The problem
In the Makefile excerpt, which tool does the writer use for file watching across platforms?

For instance, major dialects can still use commands to grab piped information
and put it into a variable. For instance, you may not have double globs across
all systems, but you can use POSIX find(1) to store them in a variable:

    
    
        FILES= find . -type f -not -path '*/\.*' | grep -i '.*[.]go$$' 2> /dev/null
    

Then access the variable:

    
    
        if command -v entr > /dev/null; then ${WATCH_FILES} | entr -c $(MAKE) test; else $(MAKE) test entr_warn; fi
    

I cover this in detail in my book _The Tao of tmux_ , available for free to
read online. [4]

\- MacOS comes with Bash, and if I remember correctly, GNU Make comes with the
developer CLI tools as make.

\- For file watching across platforms (including with respect for kqueue), I
use entr(1) [5]. This can plop right into a Makefile. I use it to
automatically rerun testsuites and rebuild docs/projeocts. For instance
[https://github.com/cihai/cihai/blob/cebc197/Makefile#L16](https://github.com/cihai/cihai/blob/cebc197/Makefile#L16)

Dataset excerpt
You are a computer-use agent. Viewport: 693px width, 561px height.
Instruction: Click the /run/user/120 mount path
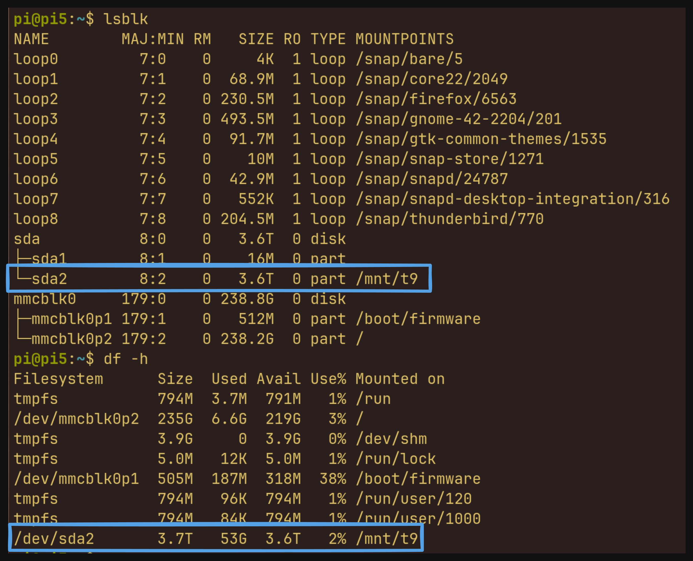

Result for this task
entr(1)